About five minutes into my class Wednesday, my cell phone rang. I silenced it right away, but recognized the number as the kids’ day care. And I knew right away what it was: The Pip has had a bit of a cough for a while, and wasn’t all that happy that morning. Sure enough, when I got back to my office there was a series of emails waiting for me between Kate and the director of the JCC pre-school program, about how The Pip was just feverish enough to need to be sent home.
Wednesday was a particularly inauspicious day for this, as Kate had a court argument in Rochester on Thursday, and I have a Thursday lab. And “sent home with a fever” means at least 24 hours away from day care. So I was already going to be outnumbered that night, always a rough situation, and then all day with a sick Pip. (Who, as it turned out, was not particularly sick– I never needed to give him ibuprofen or anything, and he was his usual cheerful, active self. Which always seems to happen when they get sent home.)
A bit of scrambling failed to turn up any enthusiastic volunteers to cover my Thursday lab, and The Pip is uneasy about strangers, so dumping him on an unfamiliar babysitter is not a good plan. As a result, I ended up canceling Thursday’s lab. We’ll do an abbreviated version of the lab in class today, and there was a built-in “catch-up” day later in the term, so we won’t lose any content. It was awkward and stressful, but I have the flexibility to do that, so it basically worked out.
The whole thing reminded me, though, of this Reihan Salam article on universal preschool. He looks at the somewhat ambiguous social science research (but I repeat myself…) on the benefits of universal preschool for children, but then argues that it’s still a Good Thing because of the benefit to parents. Having somebody to watch your kid(s) during the day opens a lot of additional options– for a second source of income, further education, or just general parental sanity. Whether it encourages the sort of beneficial individual changes in the kids that proponents claim, universal preschool would be an enormous boost to their families.
This is something that’s easy to forget, or take for granted in the income bracket where we reside. We pay a whole bunch of money to have day care for the kids, but we’ve been doing that for as long as we’ve had them, so it just becomes part of the background. Until the dreaded “he’s got a fever” phone call throws everything out of whack. But as disruptive as losing day care for a day is to us, it’s nothing compared to the effect of not having it to begin with. And again, the disruption to me was pretty minimal, because I have the kind of comfortable white-collar job where I can shuffle my work around more or less as I see fit; if I were punching a clock somewhere, things would be much worse.
So, there’s your work-life juggling item for the week, and another “Yes, this” regarding Salam’s general point. Preschool/ day care, like health care, is something we really ought to be making generally available, for a whole host of reasons.

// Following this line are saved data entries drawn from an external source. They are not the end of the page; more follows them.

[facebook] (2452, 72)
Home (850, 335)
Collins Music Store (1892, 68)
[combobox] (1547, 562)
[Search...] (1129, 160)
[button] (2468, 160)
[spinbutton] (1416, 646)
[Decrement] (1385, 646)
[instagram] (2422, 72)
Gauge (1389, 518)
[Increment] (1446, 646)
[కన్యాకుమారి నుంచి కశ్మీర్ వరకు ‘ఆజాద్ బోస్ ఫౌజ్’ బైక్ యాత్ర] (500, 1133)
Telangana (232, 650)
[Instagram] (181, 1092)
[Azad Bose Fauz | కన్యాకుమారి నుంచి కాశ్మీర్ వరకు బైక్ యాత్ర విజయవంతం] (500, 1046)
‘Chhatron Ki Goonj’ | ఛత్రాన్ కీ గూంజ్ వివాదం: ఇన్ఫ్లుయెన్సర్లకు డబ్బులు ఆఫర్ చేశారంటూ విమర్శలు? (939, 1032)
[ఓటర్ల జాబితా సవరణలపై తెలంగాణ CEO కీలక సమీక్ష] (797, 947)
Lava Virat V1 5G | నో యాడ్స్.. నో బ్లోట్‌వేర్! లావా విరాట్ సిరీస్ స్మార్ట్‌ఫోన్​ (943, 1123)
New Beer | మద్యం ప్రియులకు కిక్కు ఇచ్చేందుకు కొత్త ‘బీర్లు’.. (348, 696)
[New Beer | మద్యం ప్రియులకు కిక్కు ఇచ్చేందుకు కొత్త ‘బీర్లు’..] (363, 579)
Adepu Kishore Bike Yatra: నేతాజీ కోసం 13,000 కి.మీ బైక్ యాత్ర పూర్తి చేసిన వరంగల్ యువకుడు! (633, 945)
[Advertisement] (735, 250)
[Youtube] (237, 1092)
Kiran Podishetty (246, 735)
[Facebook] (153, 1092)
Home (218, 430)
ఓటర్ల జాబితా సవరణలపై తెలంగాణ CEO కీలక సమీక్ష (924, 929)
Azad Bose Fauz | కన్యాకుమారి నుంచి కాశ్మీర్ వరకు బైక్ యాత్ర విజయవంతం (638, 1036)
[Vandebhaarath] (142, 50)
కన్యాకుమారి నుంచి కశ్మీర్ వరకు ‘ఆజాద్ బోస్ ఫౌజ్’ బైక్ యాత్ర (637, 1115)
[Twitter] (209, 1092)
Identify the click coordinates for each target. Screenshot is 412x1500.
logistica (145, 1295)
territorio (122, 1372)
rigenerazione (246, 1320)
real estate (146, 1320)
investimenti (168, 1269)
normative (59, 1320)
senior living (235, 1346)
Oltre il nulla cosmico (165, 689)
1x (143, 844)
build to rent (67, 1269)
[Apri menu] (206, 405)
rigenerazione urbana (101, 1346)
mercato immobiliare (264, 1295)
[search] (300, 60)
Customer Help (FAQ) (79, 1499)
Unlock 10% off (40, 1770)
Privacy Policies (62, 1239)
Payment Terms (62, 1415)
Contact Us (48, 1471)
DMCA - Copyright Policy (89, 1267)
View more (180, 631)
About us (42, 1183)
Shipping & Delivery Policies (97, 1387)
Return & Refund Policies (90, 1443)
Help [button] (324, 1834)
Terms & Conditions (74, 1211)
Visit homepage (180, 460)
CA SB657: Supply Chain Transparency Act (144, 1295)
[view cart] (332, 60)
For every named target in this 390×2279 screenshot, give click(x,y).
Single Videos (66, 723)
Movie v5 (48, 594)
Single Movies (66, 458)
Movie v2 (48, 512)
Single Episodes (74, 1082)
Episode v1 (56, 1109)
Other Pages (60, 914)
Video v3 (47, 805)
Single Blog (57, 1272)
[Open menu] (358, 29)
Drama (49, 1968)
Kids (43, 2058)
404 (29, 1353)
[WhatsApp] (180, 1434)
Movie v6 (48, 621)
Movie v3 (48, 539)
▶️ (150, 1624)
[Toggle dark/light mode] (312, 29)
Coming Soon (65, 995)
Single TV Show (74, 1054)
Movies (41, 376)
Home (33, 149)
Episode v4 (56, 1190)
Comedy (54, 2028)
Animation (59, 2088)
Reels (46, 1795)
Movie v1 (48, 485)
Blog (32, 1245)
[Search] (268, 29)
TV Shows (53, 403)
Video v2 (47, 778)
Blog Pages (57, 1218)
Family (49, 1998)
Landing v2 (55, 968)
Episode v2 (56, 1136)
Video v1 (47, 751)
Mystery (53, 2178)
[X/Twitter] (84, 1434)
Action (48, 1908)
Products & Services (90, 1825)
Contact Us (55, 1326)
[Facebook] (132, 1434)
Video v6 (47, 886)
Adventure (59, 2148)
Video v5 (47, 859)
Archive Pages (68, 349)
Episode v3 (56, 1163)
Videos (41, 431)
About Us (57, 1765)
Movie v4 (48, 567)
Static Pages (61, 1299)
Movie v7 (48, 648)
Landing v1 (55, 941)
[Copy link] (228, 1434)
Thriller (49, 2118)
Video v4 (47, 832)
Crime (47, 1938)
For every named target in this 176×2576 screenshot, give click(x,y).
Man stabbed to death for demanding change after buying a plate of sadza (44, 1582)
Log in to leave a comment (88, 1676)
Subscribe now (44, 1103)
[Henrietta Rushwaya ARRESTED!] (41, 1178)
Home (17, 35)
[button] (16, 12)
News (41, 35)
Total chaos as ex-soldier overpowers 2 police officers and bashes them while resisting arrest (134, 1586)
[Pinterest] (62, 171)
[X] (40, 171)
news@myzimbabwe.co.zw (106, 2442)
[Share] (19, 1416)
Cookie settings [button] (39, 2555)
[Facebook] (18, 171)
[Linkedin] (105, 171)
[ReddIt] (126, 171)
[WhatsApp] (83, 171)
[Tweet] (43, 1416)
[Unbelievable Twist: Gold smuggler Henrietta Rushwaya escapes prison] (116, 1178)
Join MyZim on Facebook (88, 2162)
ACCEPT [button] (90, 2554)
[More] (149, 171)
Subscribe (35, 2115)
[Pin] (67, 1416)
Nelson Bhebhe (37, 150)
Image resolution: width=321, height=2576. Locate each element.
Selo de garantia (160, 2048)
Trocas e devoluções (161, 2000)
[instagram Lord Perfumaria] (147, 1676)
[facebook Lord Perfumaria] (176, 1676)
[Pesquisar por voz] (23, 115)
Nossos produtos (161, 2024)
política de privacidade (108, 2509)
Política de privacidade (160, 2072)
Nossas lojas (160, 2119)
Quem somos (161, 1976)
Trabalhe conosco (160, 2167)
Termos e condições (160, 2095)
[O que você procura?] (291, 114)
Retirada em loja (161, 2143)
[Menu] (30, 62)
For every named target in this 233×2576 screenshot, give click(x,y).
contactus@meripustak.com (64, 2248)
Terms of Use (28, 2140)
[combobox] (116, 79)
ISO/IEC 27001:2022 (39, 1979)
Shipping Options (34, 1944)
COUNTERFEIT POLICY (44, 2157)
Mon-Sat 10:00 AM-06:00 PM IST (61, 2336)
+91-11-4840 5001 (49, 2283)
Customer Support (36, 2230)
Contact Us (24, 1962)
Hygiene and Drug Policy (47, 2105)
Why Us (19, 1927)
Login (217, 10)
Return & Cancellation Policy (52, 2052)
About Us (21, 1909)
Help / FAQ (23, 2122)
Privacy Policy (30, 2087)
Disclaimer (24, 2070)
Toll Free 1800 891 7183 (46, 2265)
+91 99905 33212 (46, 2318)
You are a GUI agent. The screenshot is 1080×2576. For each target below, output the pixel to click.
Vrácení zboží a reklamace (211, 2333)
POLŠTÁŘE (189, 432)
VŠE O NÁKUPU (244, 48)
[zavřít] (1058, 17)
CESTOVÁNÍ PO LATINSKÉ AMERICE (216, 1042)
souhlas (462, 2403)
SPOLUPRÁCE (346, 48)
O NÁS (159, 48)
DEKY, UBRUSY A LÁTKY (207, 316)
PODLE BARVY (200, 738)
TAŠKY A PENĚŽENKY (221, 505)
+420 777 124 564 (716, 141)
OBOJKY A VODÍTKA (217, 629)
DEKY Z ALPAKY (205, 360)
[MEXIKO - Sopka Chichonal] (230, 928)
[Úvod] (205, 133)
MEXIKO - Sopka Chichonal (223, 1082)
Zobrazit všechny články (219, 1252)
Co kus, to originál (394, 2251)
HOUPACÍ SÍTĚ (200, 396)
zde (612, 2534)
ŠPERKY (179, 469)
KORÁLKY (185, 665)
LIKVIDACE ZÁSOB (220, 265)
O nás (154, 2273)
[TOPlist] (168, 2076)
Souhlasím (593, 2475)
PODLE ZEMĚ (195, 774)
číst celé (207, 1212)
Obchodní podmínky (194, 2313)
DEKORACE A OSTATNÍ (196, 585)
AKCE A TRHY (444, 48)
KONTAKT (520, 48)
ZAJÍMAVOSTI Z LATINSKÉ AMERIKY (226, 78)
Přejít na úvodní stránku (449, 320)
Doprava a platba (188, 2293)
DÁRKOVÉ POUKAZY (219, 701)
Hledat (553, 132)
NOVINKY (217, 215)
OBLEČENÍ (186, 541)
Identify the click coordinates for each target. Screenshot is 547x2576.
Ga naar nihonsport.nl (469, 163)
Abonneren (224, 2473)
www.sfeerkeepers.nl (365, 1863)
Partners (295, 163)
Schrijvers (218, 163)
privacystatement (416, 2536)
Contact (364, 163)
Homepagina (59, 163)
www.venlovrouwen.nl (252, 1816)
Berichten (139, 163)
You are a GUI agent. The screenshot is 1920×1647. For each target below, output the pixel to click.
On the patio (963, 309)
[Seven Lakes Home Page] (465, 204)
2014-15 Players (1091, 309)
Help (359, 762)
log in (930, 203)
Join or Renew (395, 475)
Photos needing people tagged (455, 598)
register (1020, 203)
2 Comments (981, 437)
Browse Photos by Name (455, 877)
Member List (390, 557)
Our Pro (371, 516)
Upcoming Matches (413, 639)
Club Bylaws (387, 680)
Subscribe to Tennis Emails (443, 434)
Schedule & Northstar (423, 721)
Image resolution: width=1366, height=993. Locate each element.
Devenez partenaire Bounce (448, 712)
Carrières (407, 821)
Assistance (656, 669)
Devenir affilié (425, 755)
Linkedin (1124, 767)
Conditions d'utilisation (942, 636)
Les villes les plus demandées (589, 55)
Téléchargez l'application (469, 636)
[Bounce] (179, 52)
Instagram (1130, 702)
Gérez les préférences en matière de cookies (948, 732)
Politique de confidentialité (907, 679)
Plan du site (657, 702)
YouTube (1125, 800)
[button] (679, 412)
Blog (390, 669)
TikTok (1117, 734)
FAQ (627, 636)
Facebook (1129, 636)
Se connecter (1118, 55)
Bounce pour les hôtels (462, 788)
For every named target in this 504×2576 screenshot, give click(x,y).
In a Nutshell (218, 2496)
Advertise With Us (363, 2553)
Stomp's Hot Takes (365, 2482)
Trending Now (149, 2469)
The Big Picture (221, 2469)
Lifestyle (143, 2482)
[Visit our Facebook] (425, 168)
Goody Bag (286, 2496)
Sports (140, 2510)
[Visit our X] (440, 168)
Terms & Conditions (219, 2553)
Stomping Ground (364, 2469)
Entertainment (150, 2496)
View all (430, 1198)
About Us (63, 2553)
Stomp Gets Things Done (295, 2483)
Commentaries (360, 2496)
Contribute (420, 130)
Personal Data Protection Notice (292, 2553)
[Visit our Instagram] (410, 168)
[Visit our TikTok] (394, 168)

In my case, I am the in-town grandparent who gets the kid up and takes him to half-day pre-school, picks him up and takes him to my house until my daughter picks him up. (Dad has 1.5 hour commute). My wife and I tag-team so either of us can get work done.
My wife and I worked opposite hours forever so we could avoid daycare. We are pleased how things turned out.
You are exactly correct to point out that sometimes you get “The Middle Class Blues”, an old Martin Mull song.
My husband got hired at the last minute to teach a chemistry section at the local community college, because, as it turned out, the instructor they had lined up couldn’t find daycare (probably looking for a babysitter for 1.5 days/week) for her kids. Yay for us, but sucks for society in general (and possibly her family in particular) when families have to make those kinds of decisions.